Es muy habitual crear lazos emocionales con los objetos. Algún recuerdo de la infancia, un regalo de unos amigos, o un traje que nos pusimos un día especial. Lo que es más difícil es encontrar un producto que él por sí solo, además de su funcionalidad, nos ofrezca una narrativa que consiga que lo incluyamos en nuestra propia identidad. Así el usuario ya no es un espectador, sino un cómplice.
Muchas veces no es fácil dar una única respuesta a un problema o necesidad, sin embargo cuando encontramos un producto que resuelve nuestra necesidad de un modo con el que nos sentimos profundamente identificados, este objeto toma vida propia y puede hacer que nos sintamos comprendidos de algún modo.

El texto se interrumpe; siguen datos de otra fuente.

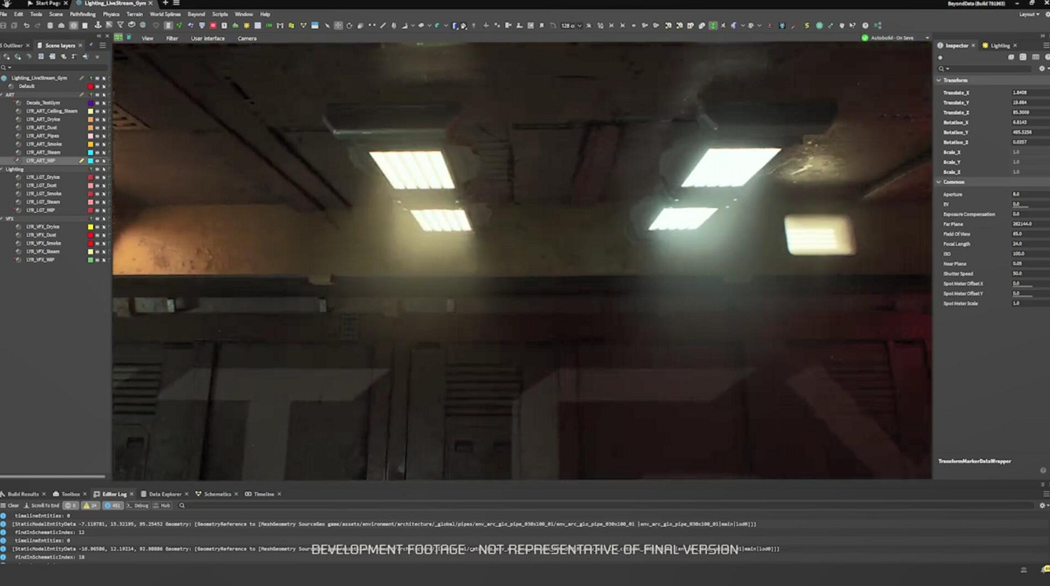
Task: Switch to the Data Explorer tab
Action: (x=165, y=494)
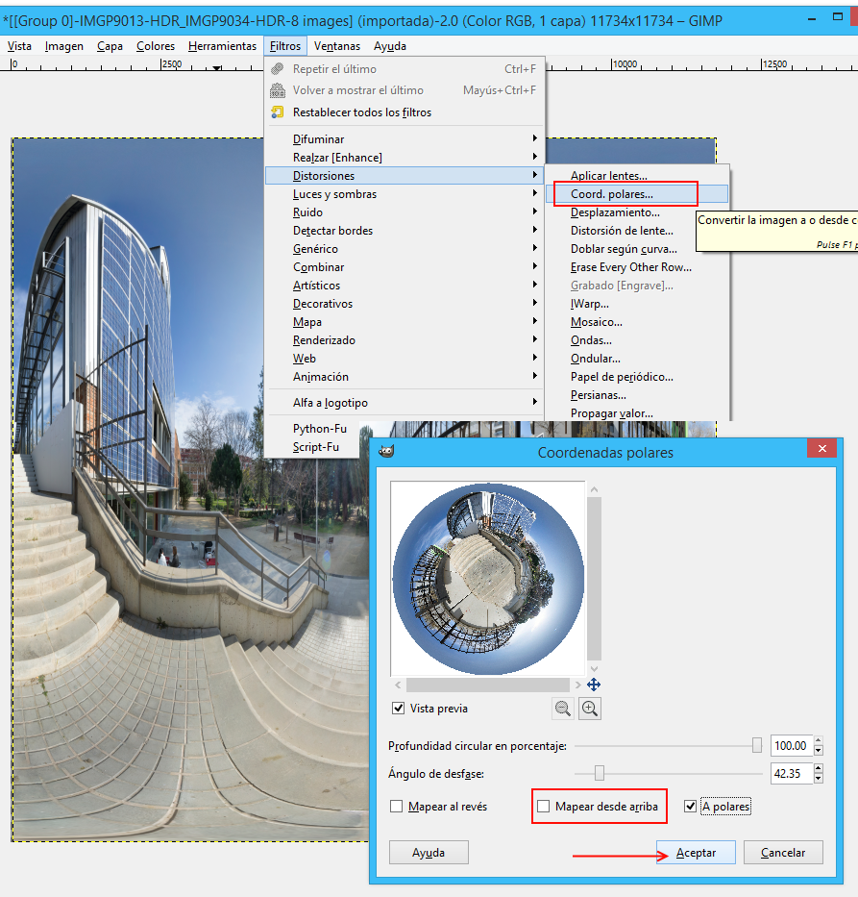Screen dimensions: 858x897
Task: Disable the 'A polares' checkbox
Action: [690, 807]
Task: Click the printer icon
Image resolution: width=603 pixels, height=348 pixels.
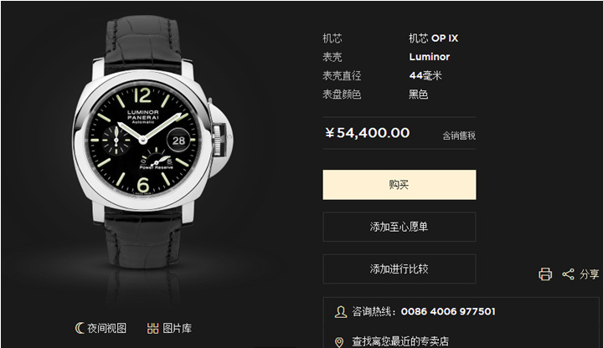Action: tap(545, 274)
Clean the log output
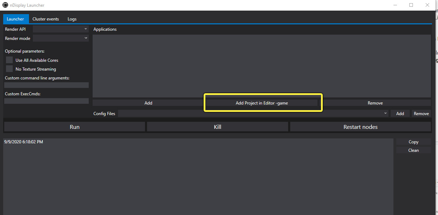 click(413, 150)
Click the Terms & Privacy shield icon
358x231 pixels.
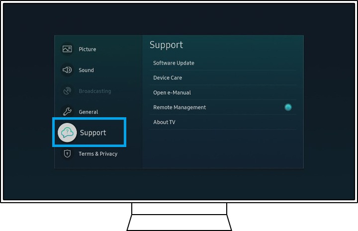(67, 154)
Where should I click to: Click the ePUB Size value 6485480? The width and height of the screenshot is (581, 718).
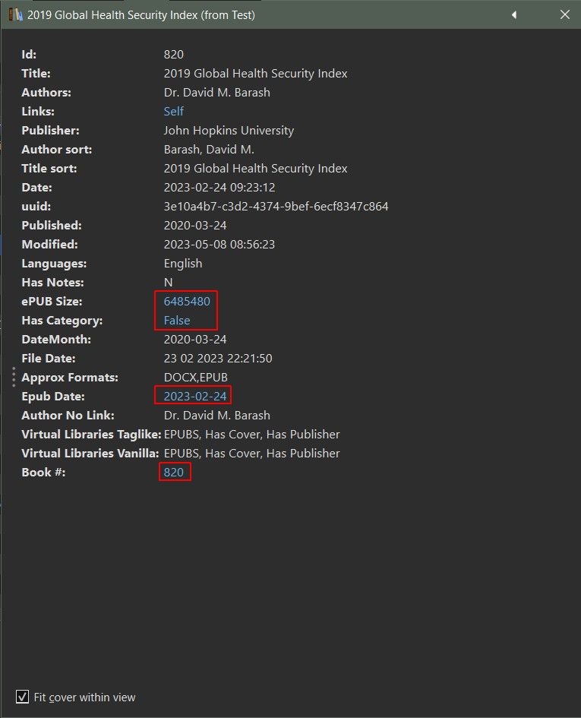tap(187, 302)
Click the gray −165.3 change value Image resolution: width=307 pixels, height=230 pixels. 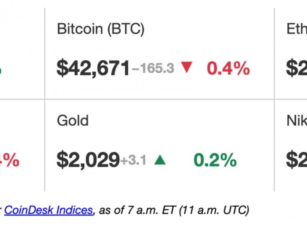click(153, 68)
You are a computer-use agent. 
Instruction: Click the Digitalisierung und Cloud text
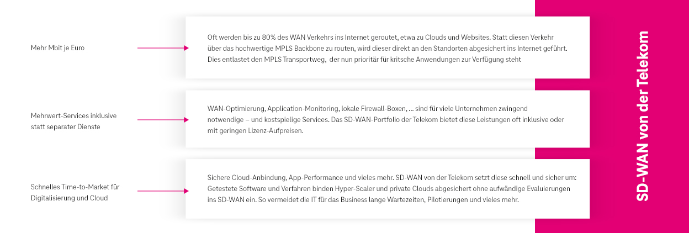[x=69, y=198]
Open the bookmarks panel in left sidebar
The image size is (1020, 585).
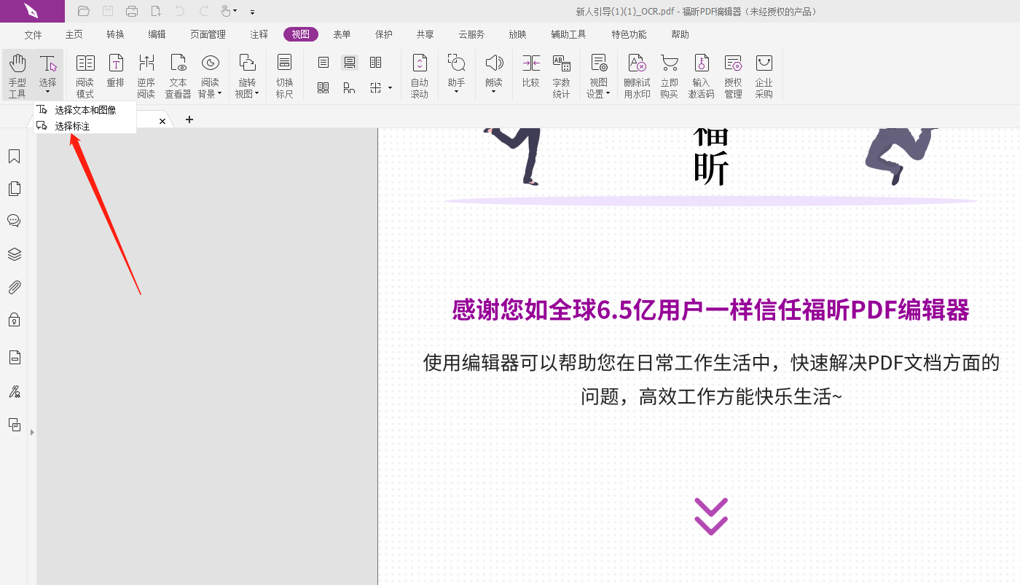(14, 156)

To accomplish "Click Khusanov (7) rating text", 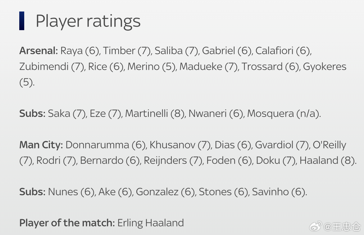I will [180, 145].
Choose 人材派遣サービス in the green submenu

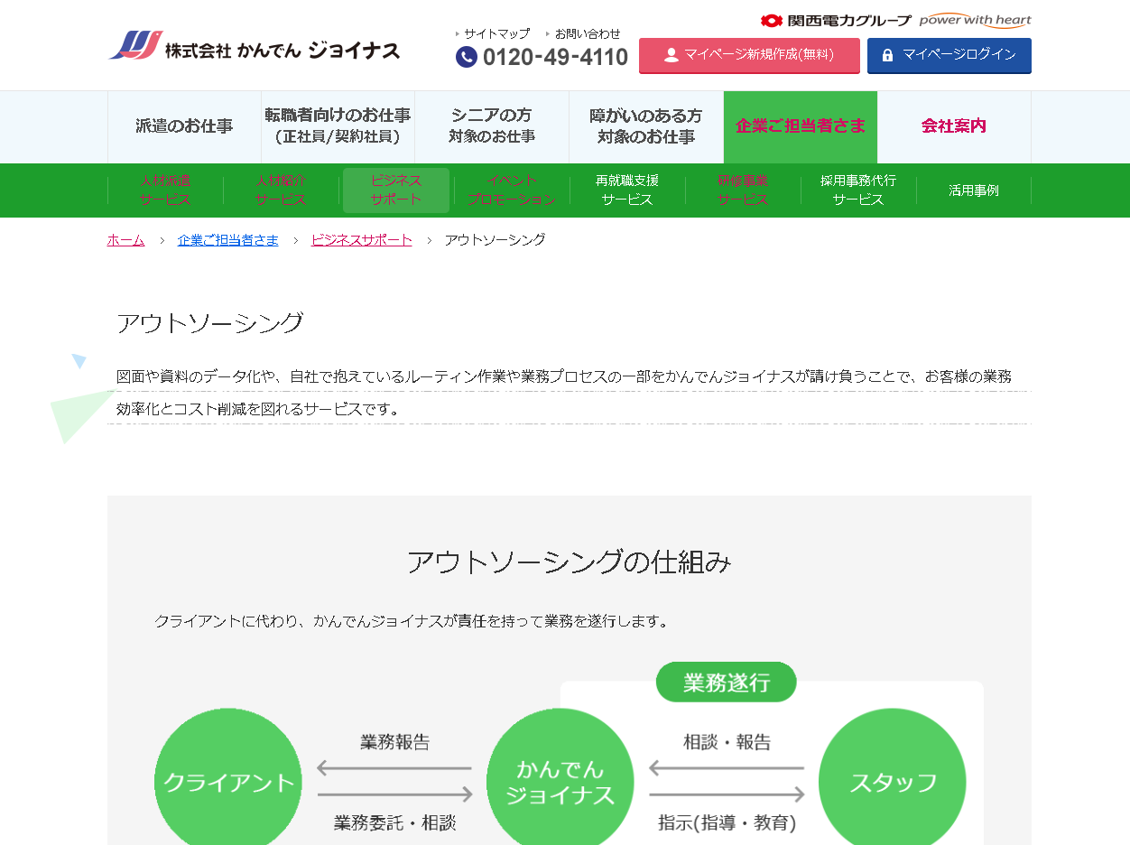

Los queremos por cómo son y por cómo nos hacen sentir, con un buen funcionamiento el producto hace que nos sintamos seguros al usarlo, incluso que nos divierta y nos sube la autoestima el mero hecho de poseerlo. Y este carácter humano que sin querer les otorgamos, nos exige que los cuidemos para que tengan una larga vida.
Si nos cuesta deshacernos de ellos quizá sea un pequeño modo de luchar en contra de la saturación del mercado y a favor del medioambiente. Si conseguimos que las personas sean más selectivas a hora de tomar sus decisiones de compra, quizá se forzaría a los productos ofertados a tener un carácter innovador constante y se podrían reducir los desperdicios sin renunciar a la calidad.